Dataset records
++++++++++++++++++++

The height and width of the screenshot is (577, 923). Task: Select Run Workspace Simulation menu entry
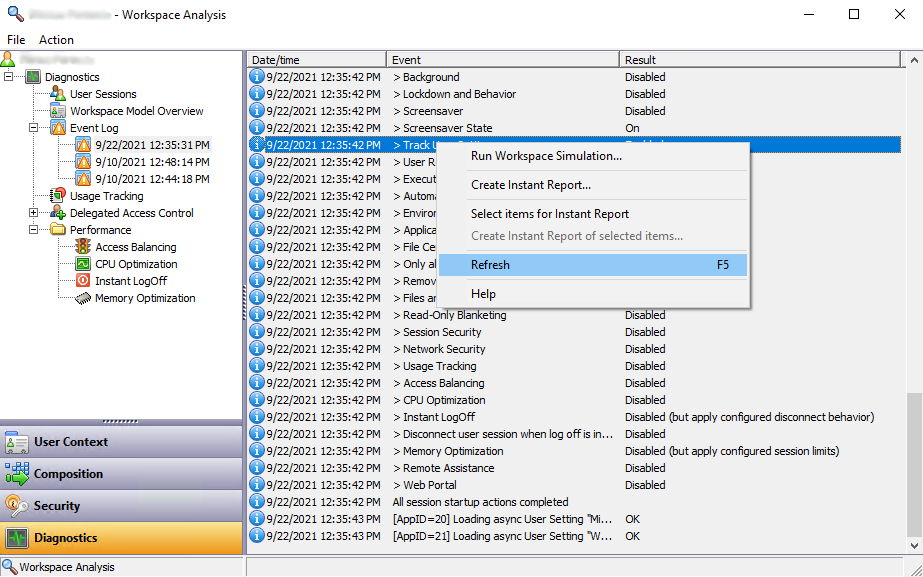pos(546,156)
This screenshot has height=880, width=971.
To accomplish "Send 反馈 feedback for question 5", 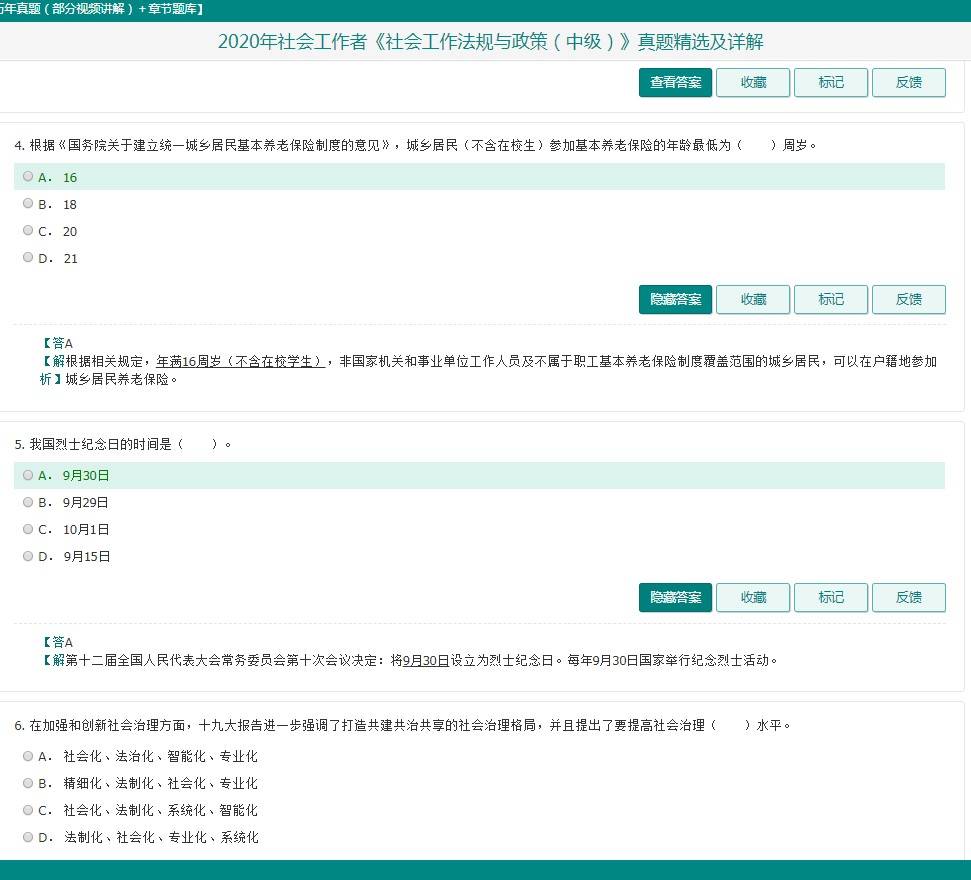I will 908,597.
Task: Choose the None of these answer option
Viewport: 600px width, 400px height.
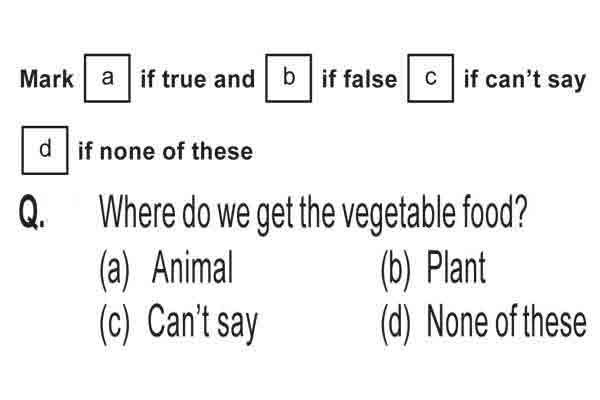Action: [506, 322]
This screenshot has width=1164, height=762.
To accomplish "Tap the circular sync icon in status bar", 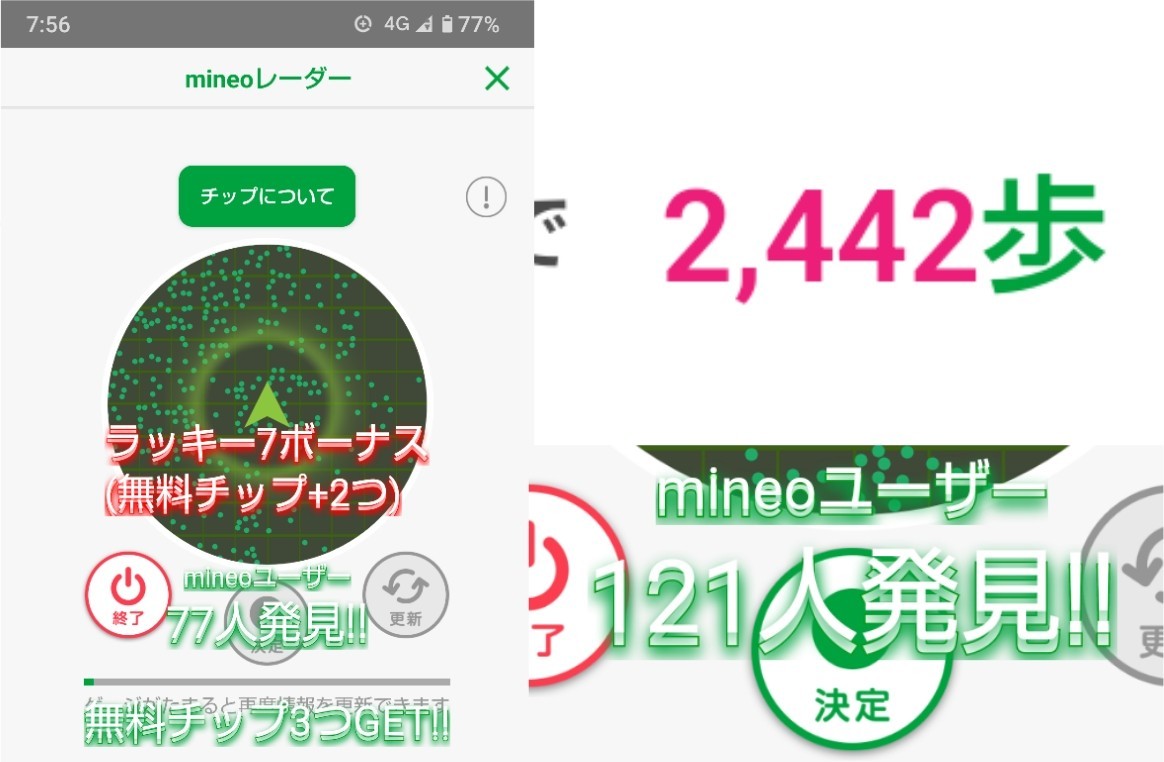I will pos(362,25).
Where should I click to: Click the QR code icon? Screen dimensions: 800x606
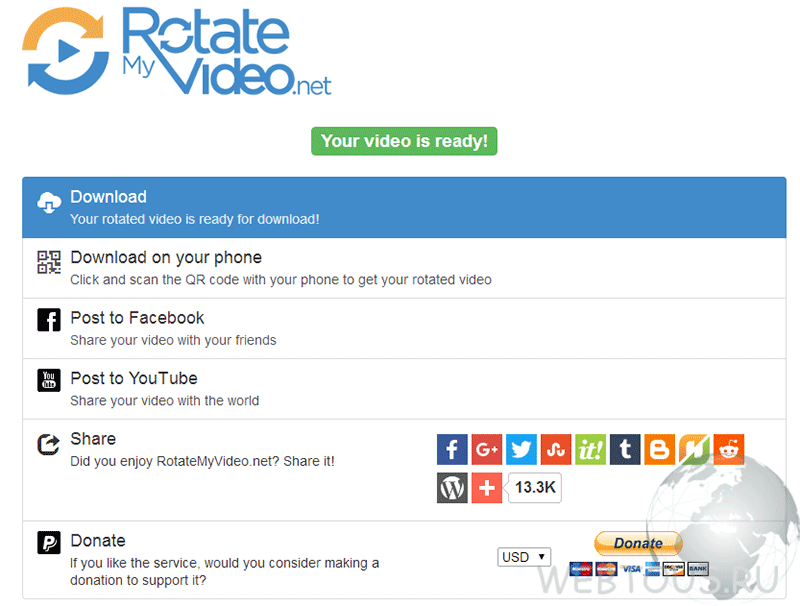point(49,262)
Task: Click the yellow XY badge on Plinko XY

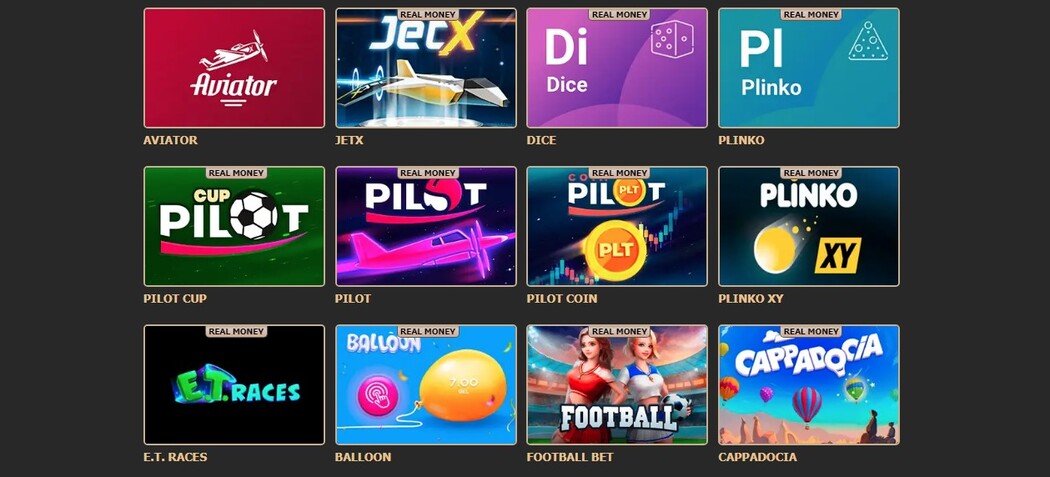Action: click(x=838, y=255)
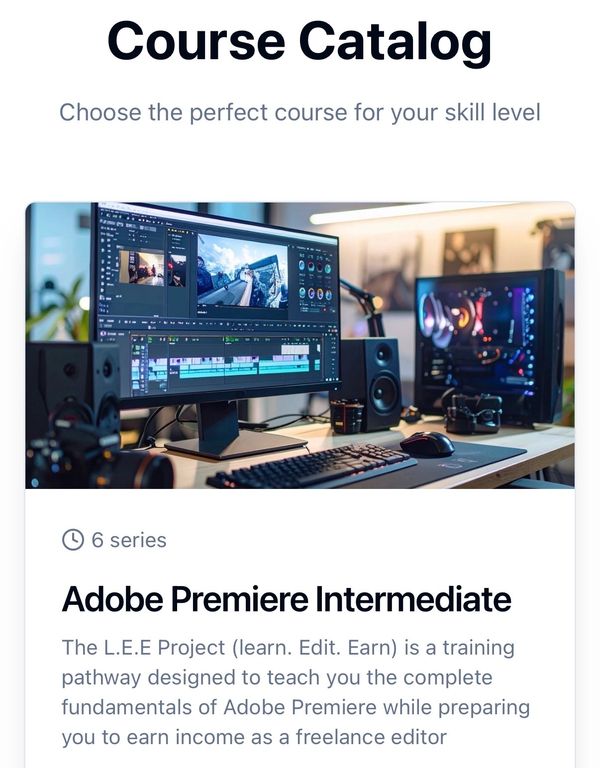Click the L.E.E Project course description paragraph

[296, 692]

++++++++++++++++++++

Out of the preceding entries, pull every line containing the string "This".

This screenshot has height=880, width=971.
This screenshot has width=1164, height=762.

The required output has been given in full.